Rising Declaratives and the Semantics-Pragmatics Interface
Rising declaratives provide a test case for theories of how clause types relate to speech acts at the semantics-pragmatics interface. For example, matrix declarative clauses are canonically used to make assertions, and so usually commit the speaker to the truth of the proposition they express, as well as signal the speaker's goal of having the addressee believe that proposition as well. However, produce a declarative with the rising intonation typically used in a polar question, and it now seems to be used to ask a question. In English, the resulting rising declarative has a special pragmatic requirement that there be some contextual evidence in favor of the proposition denoted by the clause. Any attempt to explain why clause types have the pragmatic effects they do will also need to explain this exception to the rule.
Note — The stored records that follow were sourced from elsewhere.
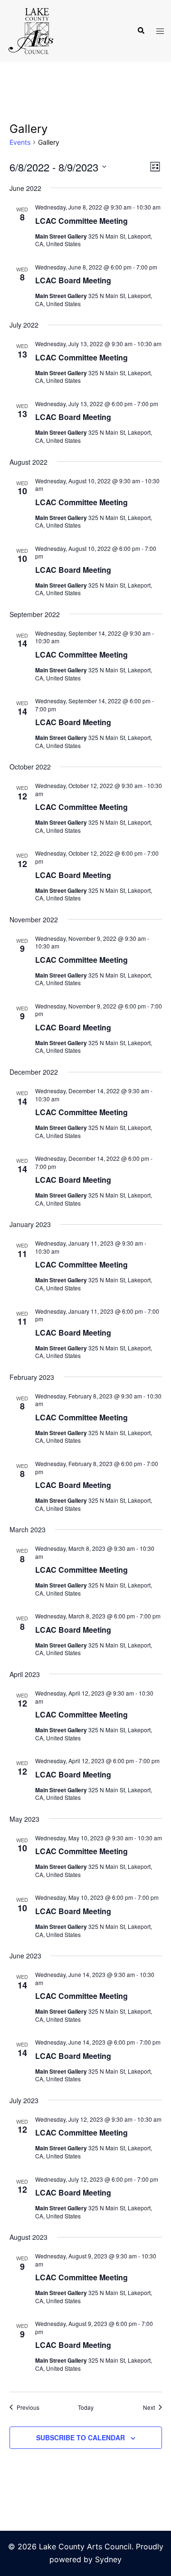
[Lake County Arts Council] (30, 30)
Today (86, 2407)
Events (20, 142)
In this talk, I show that the facts are more complex than typically assumed, and that dealing with this complication casts some new light on the semantics-pragmatics interface. The complication is that, while rising declaratives are frequently used to ask questions, they can also be used to make assertions much like falling declaratives, and there is reason to believe that the grammatical ingredients involved—declarative clauses and polar question rises—are the same across these two different uses. I argue that the grammatical ingredients deserve a unified semantics across their different uses, and offer an explanation for how semantics, context, and pragmatics conspire to produce the speech act interpretations observed.